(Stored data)

──────

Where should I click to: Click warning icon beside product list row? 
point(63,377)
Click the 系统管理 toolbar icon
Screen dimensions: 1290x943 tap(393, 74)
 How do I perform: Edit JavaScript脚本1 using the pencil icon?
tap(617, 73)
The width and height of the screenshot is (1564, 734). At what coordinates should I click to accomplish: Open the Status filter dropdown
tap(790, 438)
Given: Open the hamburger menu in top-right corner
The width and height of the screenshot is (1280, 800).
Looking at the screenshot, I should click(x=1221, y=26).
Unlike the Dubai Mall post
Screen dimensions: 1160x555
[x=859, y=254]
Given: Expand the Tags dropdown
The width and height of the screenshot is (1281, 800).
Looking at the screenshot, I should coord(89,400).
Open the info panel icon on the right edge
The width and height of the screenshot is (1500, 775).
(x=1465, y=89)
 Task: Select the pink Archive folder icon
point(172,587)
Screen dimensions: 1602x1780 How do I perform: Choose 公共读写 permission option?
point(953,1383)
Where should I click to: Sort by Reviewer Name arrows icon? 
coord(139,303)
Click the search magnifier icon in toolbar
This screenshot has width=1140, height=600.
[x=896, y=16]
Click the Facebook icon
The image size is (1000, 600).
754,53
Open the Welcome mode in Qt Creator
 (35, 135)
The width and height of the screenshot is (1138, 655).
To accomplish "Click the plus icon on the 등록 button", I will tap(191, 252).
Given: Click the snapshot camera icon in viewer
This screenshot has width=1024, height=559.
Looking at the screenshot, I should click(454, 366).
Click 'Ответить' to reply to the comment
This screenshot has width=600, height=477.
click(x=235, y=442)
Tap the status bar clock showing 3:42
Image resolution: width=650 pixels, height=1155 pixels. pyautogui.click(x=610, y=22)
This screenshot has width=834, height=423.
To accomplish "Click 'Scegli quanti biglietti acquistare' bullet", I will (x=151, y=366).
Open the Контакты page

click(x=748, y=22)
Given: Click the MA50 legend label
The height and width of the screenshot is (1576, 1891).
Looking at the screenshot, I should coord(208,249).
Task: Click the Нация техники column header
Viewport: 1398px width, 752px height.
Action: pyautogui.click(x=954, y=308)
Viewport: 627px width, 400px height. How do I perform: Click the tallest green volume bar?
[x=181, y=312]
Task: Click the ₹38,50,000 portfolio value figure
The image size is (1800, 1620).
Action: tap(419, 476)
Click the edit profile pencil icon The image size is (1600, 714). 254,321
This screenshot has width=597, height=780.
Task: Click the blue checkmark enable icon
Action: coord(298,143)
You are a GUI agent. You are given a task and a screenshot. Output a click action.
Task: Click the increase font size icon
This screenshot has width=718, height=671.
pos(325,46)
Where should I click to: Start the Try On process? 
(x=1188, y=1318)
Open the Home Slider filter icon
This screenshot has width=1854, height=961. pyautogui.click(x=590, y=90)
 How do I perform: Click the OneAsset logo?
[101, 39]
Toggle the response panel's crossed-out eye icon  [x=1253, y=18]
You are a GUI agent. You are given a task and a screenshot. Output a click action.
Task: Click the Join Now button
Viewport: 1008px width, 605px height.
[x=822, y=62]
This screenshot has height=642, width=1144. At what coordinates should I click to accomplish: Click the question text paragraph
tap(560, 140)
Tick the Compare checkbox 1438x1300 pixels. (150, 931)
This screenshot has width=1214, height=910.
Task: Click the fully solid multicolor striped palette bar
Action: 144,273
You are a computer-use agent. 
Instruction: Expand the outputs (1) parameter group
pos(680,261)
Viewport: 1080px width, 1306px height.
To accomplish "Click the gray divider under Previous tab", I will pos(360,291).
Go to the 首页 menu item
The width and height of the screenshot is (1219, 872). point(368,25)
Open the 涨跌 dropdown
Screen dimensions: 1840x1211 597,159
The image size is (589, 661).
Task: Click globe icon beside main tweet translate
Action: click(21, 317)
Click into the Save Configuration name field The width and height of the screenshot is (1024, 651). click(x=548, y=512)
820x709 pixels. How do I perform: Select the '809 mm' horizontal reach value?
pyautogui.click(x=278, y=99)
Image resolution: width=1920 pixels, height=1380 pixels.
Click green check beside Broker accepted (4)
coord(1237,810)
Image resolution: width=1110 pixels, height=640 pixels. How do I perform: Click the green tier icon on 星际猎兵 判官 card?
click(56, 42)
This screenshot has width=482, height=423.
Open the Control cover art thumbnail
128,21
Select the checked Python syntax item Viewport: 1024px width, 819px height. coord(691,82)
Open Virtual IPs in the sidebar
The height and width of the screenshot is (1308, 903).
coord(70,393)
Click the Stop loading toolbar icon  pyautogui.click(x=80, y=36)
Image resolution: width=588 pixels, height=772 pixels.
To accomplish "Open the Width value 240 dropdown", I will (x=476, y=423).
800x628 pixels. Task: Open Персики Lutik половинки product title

──────

Problem to work on.
If a line in the data above holds the string "button", report that line.

Response area.
To accomplish "Click the plus icon on the 등록 button", I will tap(191, 252).
Task: Click the Join Now button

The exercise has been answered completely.